An Extra Set of Hands
Early intervention by SWAT nurses can be instrumental in avoiding critical care admissions.
“Most of the time, we can put out the fire, coordinating with the physician to control an arrhythmia so the patient doesn’t need a critical care bed, or stabilize a patient in renal failure until that individual can go for dialysis,” Garay said.
When patients do need critical care, the SWAT nurses can make a big difference in the clinical outcomes. Called to assess a male patient on the orthopedic unit, a SWAT nurse determined he was showing signs of deterioration in his respiratory status. She coordinated the intubation and stabilization on the floor before the patient was transferred to SICU.
When one of the critical care units needs an extra pair of hands, the SWAT team is on the scene.

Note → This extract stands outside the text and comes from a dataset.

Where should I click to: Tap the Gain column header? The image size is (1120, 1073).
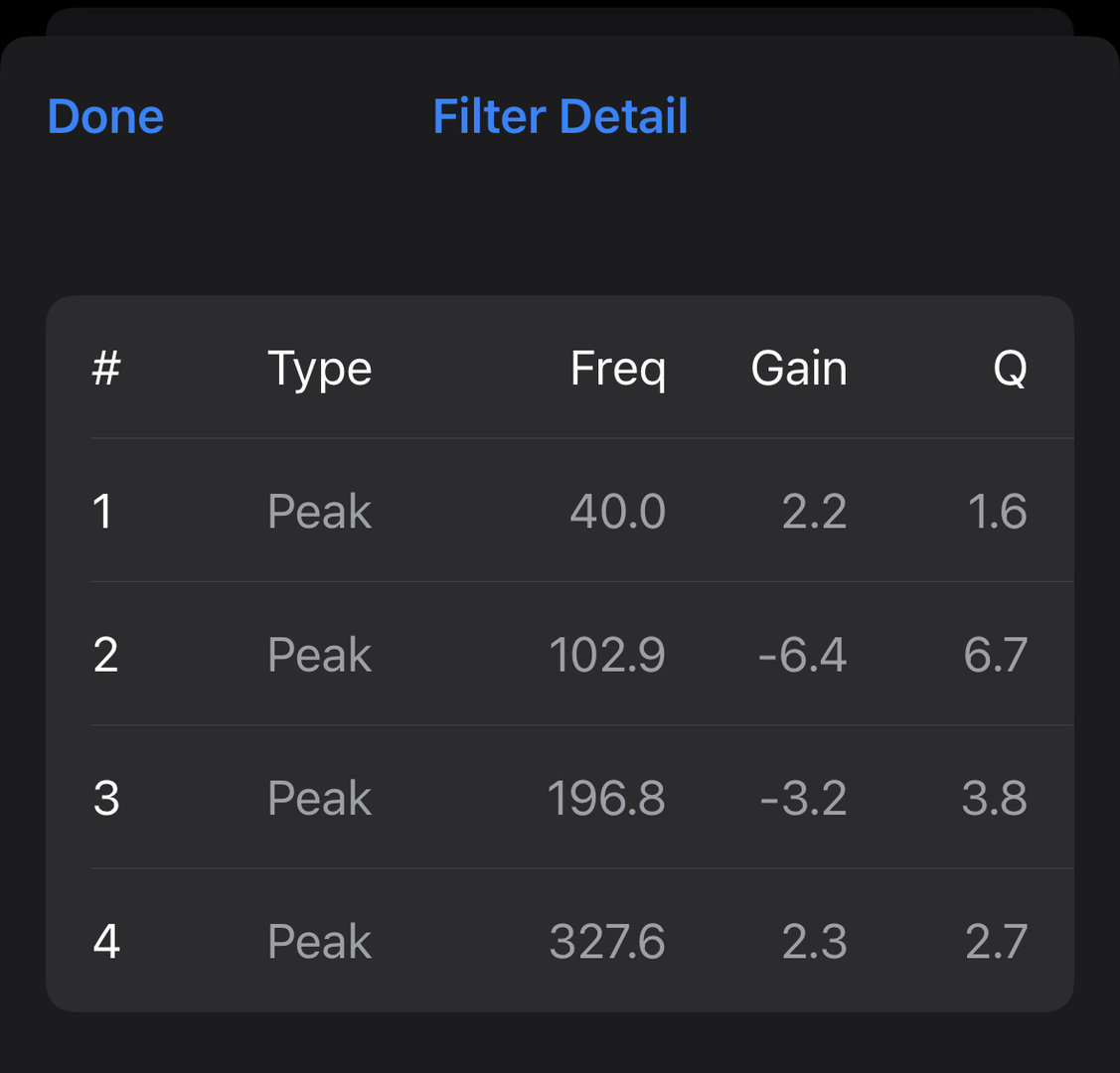799,369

“SICU recently had two full trauma cases that ended up coming from the ED almost simultaneously,” Garay said. “Staff members were doing procedures on both of them, including volume resuscitation, massive transfusions, multiple line insertions and med titration. The SWAT nurse was there to handle the extra workload.”
An Unqualified Success
Grant consistently hears about SWAT team successes from clinicians throughout the facility.

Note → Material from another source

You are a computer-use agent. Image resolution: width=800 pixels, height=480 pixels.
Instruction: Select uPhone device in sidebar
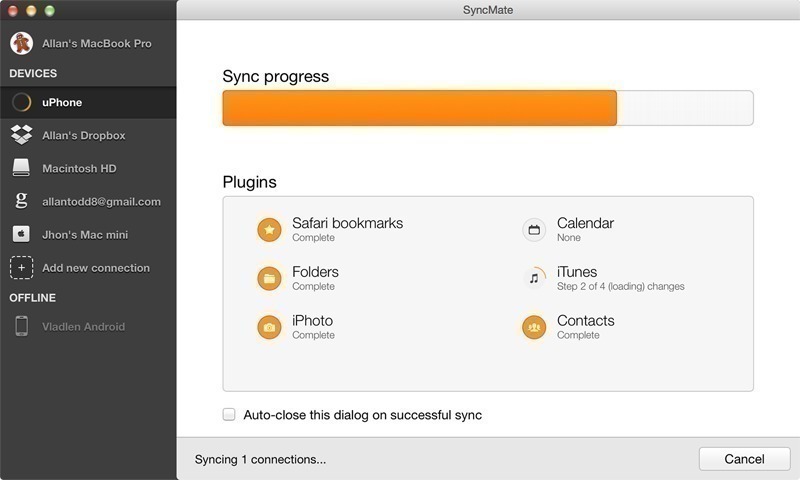(x=62, y=102)
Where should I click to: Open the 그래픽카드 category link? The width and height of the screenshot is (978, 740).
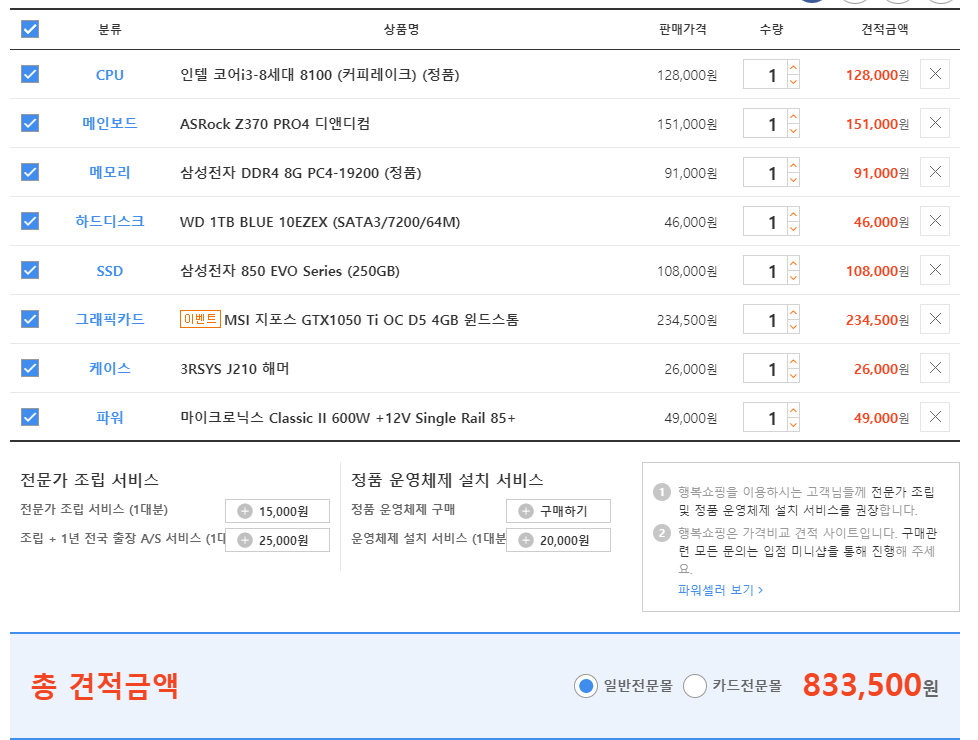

“We’re in the process of setting up a better feedback loop because most of the information I receive now is by word-of-mouth,” she said. “The SWAT nurses make a huge difference in patient outcomes, and this is great stuff.”
Physician response to the SWAT team has been quite good, Garay said. “When we get paged somewhere, we’ll often hear, ‘The doctor wanted me to call you for this patient,’ and that’s rewarding.”

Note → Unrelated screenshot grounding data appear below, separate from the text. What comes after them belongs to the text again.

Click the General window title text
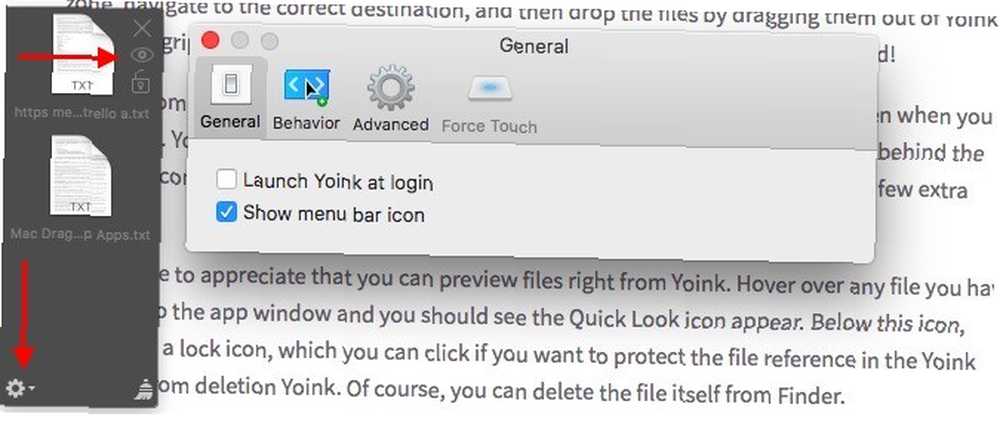The height and width of the screenshot is (432, 1000). (533, 46)
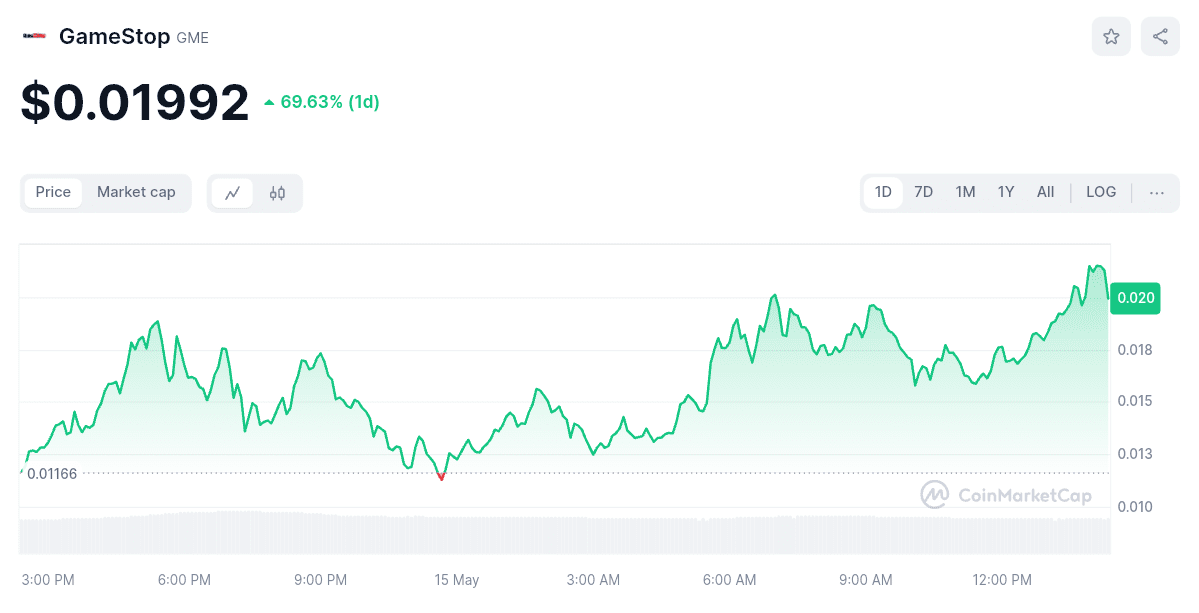Click the GameStop title link
Viewport: 1199px width, 613px height.
(114, 35)
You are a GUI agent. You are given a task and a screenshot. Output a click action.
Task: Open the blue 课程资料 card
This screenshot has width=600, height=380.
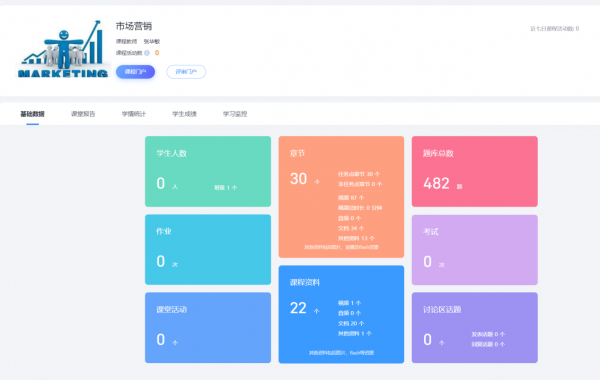(341, 314)
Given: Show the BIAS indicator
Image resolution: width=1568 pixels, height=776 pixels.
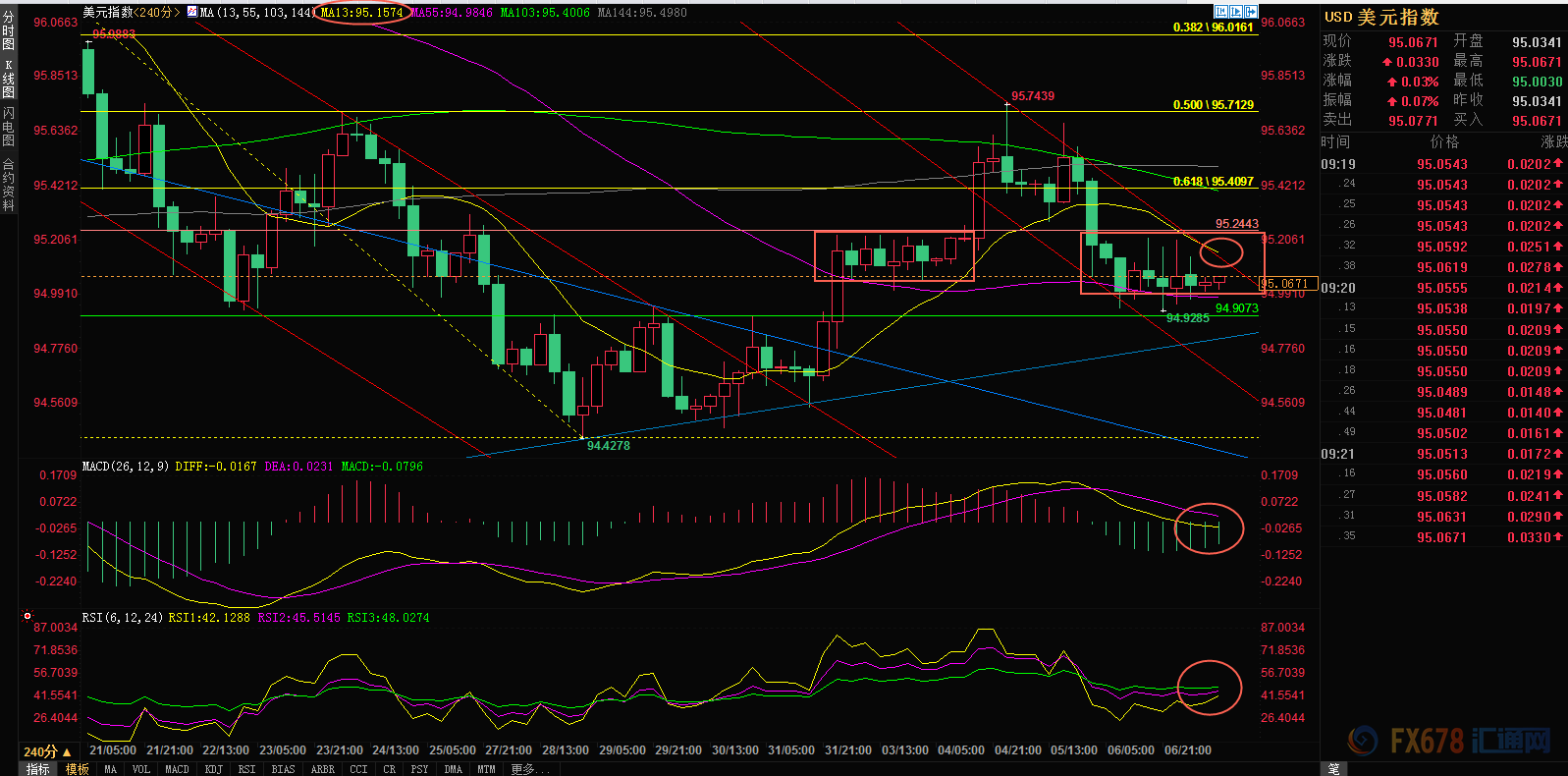Looking at the screenshot, I should point(283,769).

While most of the calls to the SWAT team are very appropriate, occasionally the team identifies an educational need on a nursing unit.
“While we do try to help everyone who needs our assistance, sometimes we may need to educate the staff on how to handle a particular situation themselves,” Balint said. “For example, we recently noticed a number of calls to one nursing unit when the staff needed to access ports. We shared that information with the nurse manager as an educational need.”
Becoming a SWAT Nurse
All RNs on the SWAT team are ACLS-certified and have extensive critical care experience; most are CCRN-certified.
“SWAT nurses need very good clinical skills, and they need to be extremely flexible, self-motivated clinicians who aren’t going to get lost in the system,” Grant said. “We’ve learned that not just anyone can fill the role. We pull from nurses in the resource support unit who have a broad range of clinical experience, those who are used to working in MICU, SICU, CCU and ED.”
In order to become a SWAT nurse, members of the resource support pool must demonstrate leadership within the hospital’s clinical ladder system. “Right now, nurses have to be at least a CN-II, and we may be changing that to a CN-III because most of our current SWAT nurses have already reached that level,” Grant said.
Balint described SWAT nurses as very dedicated professionals. “They’re the nurses who jump in whenever there’s an emergency situation, always ready and able to help. They have excellent customer relation skills, which are recognized by their peers as well as patients, families and physicians,” she said.
Because the SWAT team members are the first responders in diverse clinical situations, it’s important that they keep up with the latest nursing practices.
“I rotate the SWAT nurses back into clinical settings regularly, so they maintain their clinical skills,” Grant said. “Each of the SWAT nurses has to work shifts wherever the need is, whether that’s MICU, CCU, SICU or ED, to make sure they stay at the top of their game.”
Grant described the SWAT team as an internal emergency resource. “Our SWAT nurses are like our very own flight nurses,” she said. “The SWAT nurse is the one person you can put anywhere — even in the most difficult crisis — and he or she just fits.”
Sandy Keefe is a regular contributor to ADVANCE.